Introduction to data management best practices

data2.png

With the realisation that even linked data may not be enough for scientists (1), and as the European Union decided to embrace open access and best practices in data management (2–4), many psychologists find themselves treading on an unfamiliar terrain. Given that ~85% of health research is wasted, this is nothing short of a pressing issue in related fields.

Here, I comment on the FAIR Guiding Principles for scientific data management and stewardship (5) for the benefit of myself and perhaps others, who have not been involved with data management best practices.

[Note: all this does NOT mean that you are forced to share sensitive data. But if your work can not be checked or reused (even after anonymisation), calling it scientific might be a stretch.]

What goes in a data management plan?

A necessary document to accompany any research plan is the data management plan. This plan should first of all specify the purpose of the data collection, and how it relates to the objectives of one’s research project. It should state which types of data are collected – for an example in the context of an intervention to promote physical activity, one might collect survey data, as well as accelerometer and body composition measures. The steps to assure the quality of the data can be described, too.

Next, the file formats for this data should be specified, along with which parts of the data will be made openly available, if the whole data is not made so. When and where will the data be made available, and what software is needed to read it? Will there be restrictions to access? Will there be an embargo, and if so, why?

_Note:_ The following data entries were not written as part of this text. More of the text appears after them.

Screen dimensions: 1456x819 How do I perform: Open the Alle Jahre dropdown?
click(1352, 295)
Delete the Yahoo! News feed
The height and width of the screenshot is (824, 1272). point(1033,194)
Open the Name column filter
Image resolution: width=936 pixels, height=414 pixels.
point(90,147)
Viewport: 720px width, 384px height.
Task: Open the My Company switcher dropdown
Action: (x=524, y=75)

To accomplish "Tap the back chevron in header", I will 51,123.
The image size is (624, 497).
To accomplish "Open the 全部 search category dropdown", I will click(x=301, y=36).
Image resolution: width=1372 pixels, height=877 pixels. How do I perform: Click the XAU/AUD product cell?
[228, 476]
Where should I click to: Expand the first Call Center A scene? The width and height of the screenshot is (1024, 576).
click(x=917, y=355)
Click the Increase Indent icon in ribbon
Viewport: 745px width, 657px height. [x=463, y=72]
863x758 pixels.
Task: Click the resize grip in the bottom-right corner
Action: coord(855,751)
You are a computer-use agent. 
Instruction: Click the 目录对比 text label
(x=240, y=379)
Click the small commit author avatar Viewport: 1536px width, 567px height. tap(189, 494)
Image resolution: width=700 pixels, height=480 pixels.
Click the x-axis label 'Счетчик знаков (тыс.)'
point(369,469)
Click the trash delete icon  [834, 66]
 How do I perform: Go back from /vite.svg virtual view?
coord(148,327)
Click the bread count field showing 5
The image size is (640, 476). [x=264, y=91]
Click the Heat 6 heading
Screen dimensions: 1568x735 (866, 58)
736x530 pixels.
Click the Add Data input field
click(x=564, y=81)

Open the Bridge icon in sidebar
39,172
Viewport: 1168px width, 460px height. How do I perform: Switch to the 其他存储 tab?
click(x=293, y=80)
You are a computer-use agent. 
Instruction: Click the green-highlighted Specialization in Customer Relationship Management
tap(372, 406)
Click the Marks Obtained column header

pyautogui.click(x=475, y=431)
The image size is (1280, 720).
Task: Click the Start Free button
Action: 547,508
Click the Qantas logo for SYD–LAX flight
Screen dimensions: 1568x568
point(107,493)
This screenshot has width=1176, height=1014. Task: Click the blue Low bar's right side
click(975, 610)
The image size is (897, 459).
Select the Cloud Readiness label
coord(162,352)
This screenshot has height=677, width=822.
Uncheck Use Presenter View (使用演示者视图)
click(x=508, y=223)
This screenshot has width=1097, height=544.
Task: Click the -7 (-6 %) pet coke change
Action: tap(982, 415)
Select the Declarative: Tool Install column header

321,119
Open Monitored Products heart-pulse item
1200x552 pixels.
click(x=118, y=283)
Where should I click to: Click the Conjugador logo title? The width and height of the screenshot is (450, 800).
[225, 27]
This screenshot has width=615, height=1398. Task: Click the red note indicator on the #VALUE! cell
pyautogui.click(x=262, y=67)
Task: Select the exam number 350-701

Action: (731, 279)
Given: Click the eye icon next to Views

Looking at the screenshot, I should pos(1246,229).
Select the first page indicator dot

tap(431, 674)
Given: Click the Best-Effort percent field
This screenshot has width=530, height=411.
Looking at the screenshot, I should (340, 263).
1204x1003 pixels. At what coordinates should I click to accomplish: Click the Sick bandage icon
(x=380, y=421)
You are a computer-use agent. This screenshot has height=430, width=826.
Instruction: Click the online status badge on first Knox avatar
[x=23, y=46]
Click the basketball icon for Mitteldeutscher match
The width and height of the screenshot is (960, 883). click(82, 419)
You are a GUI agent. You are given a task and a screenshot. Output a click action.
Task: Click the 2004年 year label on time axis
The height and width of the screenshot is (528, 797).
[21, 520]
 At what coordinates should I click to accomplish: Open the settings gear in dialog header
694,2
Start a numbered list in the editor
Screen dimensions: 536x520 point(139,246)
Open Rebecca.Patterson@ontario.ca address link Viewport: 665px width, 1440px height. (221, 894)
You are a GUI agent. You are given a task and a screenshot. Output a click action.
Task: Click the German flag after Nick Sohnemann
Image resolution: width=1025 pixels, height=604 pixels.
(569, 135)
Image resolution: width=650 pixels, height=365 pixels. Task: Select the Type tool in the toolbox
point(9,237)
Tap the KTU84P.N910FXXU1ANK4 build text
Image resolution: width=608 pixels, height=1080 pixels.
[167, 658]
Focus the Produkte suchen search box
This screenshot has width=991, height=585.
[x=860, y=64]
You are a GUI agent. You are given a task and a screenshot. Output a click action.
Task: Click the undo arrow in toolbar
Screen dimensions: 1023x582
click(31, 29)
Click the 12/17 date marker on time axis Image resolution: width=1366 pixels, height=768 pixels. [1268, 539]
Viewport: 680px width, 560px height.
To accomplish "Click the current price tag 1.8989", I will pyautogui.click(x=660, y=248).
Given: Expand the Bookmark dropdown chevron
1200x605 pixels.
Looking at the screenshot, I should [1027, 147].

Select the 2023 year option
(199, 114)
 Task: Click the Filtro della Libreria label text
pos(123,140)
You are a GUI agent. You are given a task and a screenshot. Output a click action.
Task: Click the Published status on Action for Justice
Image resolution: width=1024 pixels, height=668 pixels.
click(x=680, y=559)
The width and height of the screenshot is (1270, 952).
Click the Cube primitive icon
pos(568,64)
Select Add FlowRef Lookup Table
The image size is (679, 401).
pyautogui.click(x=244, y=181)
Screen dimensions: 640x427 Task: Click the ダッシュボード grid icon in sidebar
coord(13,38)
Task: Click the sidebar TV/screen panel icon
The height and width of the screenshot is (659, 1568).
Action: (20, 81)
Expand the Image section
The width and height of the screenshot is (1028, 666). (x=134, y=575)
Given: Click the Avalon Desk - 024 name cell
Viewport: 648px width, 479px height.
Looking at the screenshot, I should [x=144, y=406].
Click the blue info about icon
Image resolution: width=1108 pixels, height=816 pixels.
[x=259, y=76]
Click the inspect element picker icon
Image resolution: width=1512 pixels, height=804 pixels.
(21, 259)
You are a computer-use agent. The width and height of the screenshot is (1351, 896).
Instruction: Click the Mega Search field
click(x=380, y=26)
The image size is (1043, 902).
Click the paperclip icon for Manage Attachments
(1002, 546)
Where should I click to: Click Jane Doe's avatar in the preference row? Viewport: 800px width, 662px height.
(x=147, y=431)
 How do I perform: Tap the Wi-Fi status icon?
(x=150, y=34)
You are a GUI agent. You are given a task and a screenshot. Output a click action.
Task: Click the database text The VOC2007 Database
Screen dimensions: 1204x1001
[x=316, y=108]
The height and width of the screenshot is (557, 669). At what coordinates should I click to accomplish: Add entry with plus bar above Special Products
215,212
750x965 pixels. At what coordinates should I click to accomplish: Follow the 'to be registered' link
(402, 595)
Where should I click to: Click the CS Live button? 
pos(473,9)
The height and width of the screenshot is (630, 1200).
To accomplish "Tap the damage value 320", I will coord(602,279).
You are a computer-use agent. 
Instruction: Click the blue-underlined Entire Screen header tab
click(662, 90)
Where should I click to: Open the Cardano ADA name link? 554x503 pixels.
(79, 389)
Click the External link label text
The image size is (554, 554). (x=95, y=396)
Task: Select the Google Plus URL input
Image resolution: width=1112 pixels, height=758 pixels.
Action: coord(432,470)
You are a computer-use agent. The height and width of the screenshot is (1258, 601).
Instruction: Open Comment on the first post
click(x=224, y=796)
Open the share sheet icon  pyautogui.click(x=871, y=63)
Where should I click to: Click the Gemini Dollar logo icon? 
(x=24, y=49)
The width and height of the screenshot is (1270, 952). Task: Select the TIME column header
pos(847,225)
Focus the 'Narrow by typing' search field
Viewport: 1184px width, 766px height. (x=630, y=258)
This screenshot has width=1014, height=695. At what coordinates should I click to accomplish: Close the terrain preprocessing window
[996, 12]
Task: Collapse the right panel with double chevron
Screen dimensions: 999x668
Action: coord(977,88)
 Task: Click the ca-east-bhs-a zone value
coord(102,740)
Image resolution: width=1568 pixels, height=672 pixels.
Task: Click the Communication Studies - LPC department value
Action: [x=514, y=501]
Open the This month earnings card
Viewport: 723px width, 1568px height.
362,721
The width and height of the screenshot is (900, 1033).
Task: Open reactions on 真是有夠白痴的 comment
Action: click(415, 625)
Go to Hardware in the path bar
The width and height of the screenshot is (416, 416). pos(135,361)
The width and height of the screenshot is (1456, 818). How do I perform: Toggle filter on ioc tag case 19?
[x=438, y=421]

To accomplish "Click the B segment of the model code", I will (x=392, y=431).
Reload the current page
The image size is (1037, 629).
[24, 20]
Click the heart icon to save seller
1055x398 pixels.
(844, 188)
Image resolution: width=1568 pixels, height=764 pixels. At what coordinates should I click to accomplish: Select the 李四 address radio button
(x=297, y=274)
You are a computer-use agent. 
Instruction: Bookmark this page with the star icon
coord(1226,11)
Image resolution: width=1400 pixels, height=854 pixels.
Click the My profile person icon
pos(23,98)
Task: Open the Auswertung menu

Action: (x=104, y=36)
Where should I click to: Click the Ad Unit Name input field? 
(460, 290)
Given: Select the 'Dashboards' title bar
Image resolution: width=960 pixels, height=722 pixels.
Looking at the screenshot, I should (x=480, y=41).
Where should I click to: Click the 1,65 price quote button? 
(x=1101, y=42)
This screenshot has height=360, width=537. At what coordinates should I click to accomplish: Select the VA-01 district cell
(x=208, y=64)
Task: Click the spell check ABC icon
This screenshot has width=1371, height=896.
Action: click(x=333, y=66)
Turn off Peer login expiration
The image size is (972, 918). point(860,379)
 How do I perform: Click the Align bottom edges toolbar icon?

The data management plan should also state, whether existing data is being re-used. The researcher should clarify the origin of data, whether existing or new, comment on its size (if known), and outline for whom the data will be useful to (4).

Bad practices leading to unusable data are still common, so adopting proper data management practices can incur costs. The data management plan should explicate these, how they are covered and who is responsible for the data management process.

The importance of collecting original data in psychology cannot be overstated. Data are a conditio sine qua non for any empirical science. Anyone who generates data and shares them publicly should be adequately recognized. (6)

Note: metadata means any information about the data. For example, descriptive metadata increases discovery and identification; includes elements such as keywords, title, abstract, author. Administrative metadata informs the management of the data; creation dates, file types, version numbers.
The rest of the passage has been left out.